When you emigrate you are completely and utterly clueless. You have no idea what awaits you; you have no idea that you’re leaving a world and a reality behind and that you’ll never be able to return. This in itself is an abstract concept, because physical return is obviously possible. However, you leave the invisible and intangible space which you filled in a certain community and which that community filled within you. This link is permanently severed the moment you settle down in another country, as your entire identity is dominated by the fact that you’re a foreigner. As soon as you arrive you are ‘welcomed’ with a demand of assimilation and integration, but what does that mean exactly? It is interesting how Oxford's Learner Dictionaries define ‘to integrate’ as a combination with another in order to form a whole. The more you advance into this process, the more chopped up you feel. You distance yourself from your own roots and you never quite become part of the community which you so vigorously try to merge into. It is a lose-lose situation.


I will try to illustrate the paradoxical manner in which the notion of integration is often used in discourse regarding immigration by describing a part of the Danish citizenship ceremony, which I am familiar with because I have recently acquired it. In December 2018, one more criterion has been added to the list of requirements for the ceremony: the attendees must shake hands with the mayor or member of council. This law has been pushed through mainly by right-wing parties, such as The Danish People’s Party and The Conservative’s People’s Party. It is obvious that this law is targeted towards applicants who follow the Islamic faith, and who due to religious reasons might reject shaking hands with a person of opposite sex. It is an action only intended to provoke and divide, as Muslims are most affected by xenophobia in Denmark. The law is a power play; it seeks to maintain the hierarchical division between migrants and the native community, leading to a hostile environment. You give up your principles and values only to become the subject of a witch-hunt.
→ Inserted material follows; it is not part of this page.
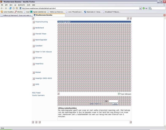Click the Forward arrow navigation button
The width and height of the screenshot is (166, 130).
click(x=6, y=8)
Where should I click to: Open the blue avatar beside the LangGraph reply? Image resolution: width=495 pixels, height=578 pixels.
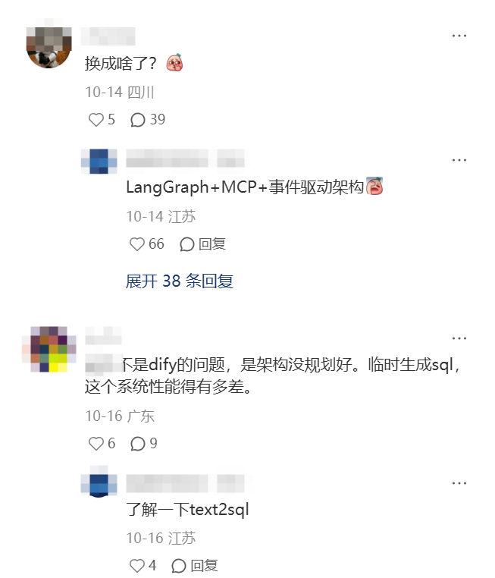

It’s impossible to talk about giving up bits of yourself and not speak about language. I speak three languages, but my everyday life is dominated by number two and three. My mother tongue is now reserved to four phone calls a week. In nine years, I have stagnated on the same linguistic level as a fourteen-year-old, a factor which has subsequently led to many awkward interactions with fellow Romanians as I grew older. Yet, as a foreigner, I am to speak in other languages which I’ve learned mechanically and therefore far from the privilege of words jumping out of my mouth without asking for permission first. Despite this, I can’t pretend that I’m not privileged. My accent isn’t as thick as it could be, the question doesn’t come as often: ‘Where are you from?’ - that constant reminder of isolating displacement, an open wound which I haven’t yet been able to surpass.